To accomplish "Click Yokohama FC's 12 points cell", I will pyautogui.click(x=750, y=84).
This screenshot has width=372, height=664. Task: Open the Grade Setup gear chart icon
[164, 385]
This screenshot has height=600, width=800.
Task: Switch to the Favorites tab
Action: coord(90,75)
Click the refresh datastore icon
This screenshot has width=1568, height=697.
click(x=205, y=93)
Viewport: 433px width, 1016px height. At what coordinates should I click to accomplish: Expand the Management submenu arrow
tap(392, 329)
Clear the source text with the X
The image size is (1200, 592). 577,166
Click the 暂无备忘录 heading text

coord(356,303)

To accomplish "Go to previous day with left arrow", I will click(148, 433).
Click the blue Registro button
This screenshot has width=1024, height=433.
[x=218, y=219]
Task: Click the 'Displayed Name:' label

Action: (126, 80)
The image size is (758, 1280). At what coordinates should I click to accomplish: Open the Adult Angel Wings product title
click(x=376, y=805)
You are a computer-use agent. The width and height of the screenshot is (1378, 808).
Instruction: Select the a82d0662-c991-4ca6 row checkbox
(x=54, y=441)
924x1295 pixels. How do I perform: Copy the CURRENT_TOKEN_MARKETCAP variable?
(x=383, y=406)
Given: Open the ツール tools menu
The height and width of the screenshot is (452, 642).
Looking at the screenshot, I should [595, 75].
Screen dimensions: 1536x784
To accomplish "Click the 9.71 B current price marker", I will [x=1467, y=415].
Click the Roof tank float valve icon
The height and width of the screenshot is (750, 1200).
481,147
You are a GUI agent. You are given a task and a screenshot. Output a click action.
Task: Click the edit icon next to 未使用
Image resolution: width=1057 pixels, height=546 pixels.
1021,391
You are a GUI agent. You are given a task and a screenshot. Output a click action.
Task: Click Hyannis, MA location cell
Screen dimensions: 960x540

----

The records above must be repeated exactly, every one of them.

◆ RESULT FOR THIS EXERCISE
To accomplish "Click Yokohama FC's 12 points cell", I will pyautogui.click(x=750, y=84).
This screenshot has width=372, height=664. Task: Open the Grade Setup gear chart icon
[164, 385]
This screenshot has height=600, width=800.
Task: Switch to the Favorites tab
Action: coord(90,75)
Click the refresh datastore icon
This screenshot has width=1568, height=697.
click(x=205, y=93)
Viewport: 433px width, 1016px height. At what coordinates should I click to accomplish: Expand the Management submenu arrow
tap(392, 329)
Clear the source text with the X
The image size is (1200, 592). 577,166
Click the 暂无备忘录 heading text

coord(356,303)

To accomplish "Go to previous day with left arrow", I will click(148, 433).
Click the blue Registro button
This screenshot has width=1024, height=433.
[x=218, y=219]
Task: Click the 'Displayed Name:' label

Action: (126, 80)
The image size is (758, 1280). At what coordinates should I click to accomplish: Open the Adult Angel Wings product title
click(x=376, y=805)
You are a computer-use agent. The width and height of the screenshot is (1378, 808).
Instruction: Select the a82d0662-c991-4ca6 row checkbox
(x=54, y=441)
924x1295 pixels. How do I perform: Copy the CURRENT_TOKEN_MARKETCAP variable?
(x=383, y=406)
Given: Open the ツール tools menu
The height and width of the screenshot is (452, 642).
Looking at the screenshot, I should [595, 75].
Screen dimensions: 1536x784
To accomplish "Click the 9.71 B current price marker", I will [x=1467, y=415].
Click the Roof tank float valve icon
The height and width of the screenshot is (750, 1200).
481,147
You are a GUI agent. You are given a task and a screenshot. Output a click action.
Task: Click the edit icon next to 未使用
Image resolution: width=1057 pixels, height=546 pixels.
1021,391
You are a GUI agent. You are given a task and a screenshot. Output a click action.
Task: Click Hyannis, MA location cell
Screen dimensions: 960x540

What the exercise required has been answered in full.